Linking third-parties: Bank logins, transactions & security
CTO and Co-founder, Alex, talks all things security when it comes to linking third parties like Plum to your bank account.
Let’s begin by setting the scene. You hear about Plum from a friend, immediately think it’s a godsend and you excitedly rush to sign up. (Well, at least that’s my hypothesis). After a short chat with Plum on Messenger, you breeze through the personal details section only to be faced with a form, branded in your bank’s colours, that asks for your bank login details — some of which you’ve never heard before. Err… what now? And why does Plum need my bank details?
Plum’s purpose is to help you save money in a simple, fun and stress-free way. In order to do so, it needs to read and analyse your bank transactions to figure out how your balance varies, what are your spending patterns, when you pay your bills and how much income you have. To read your transactions we need to establish a secure link to your bank, hence we need your Online Banking login details. In this post we will do a quick dive into how that works and explain how we use your details, what data we have access to and what the future holds.

===============

● Given task A
Decide whether each statement agrees with the text on linking Plum to a bank account: (i) Plum reads and analyzes your bank transactions; (ii) the form asking for bank login details is branded in Plum's colors; (iii) the first chat with Plum takes place by email. Answer yes or no for each and quote the deciding words.
● Given task B
According to the text on linking Plum to a bank account, why does Plum need your Online Banking login details?
● Given task C
In the text on linking Plum to a bank account, what position does Alex hold?
The data is not needed for any task here.

● Raw data
===============

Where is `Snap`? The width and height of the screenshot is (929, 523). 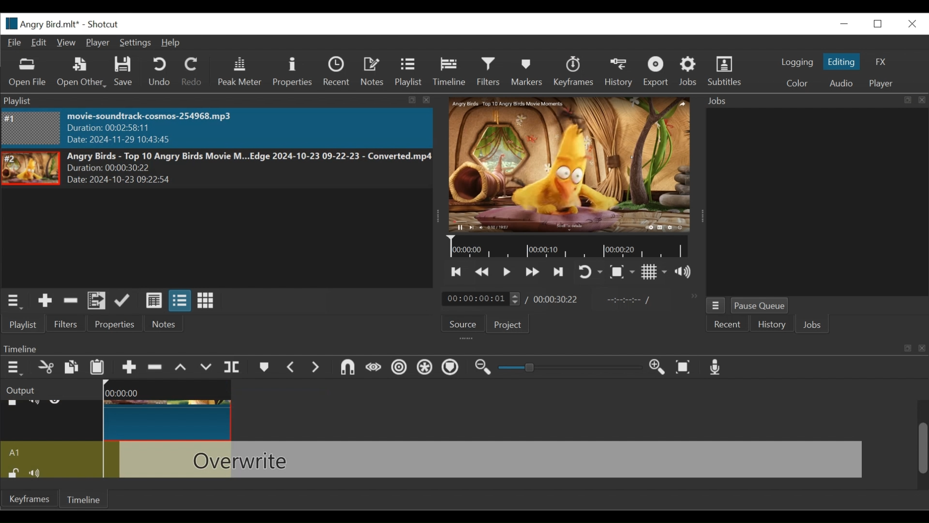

===============

● Written answer A
(i) Yes: "it needs to read and analyse your bank transactions"
(ii) No: "a form, branded in your bank’s colours"
(iii) No: "After a short chat with Plum on Messenger"

● Written answer B
Plum helps you save money by reading and analyzing your bank transactions to learn how your balance varies, your spending patterns, when you pay bills and how much income you have. Reading those transactions requires a secure link to your bank, so Plum needs your Online Banking login details.

● Written answer C
Alex is CTO and Co-founder.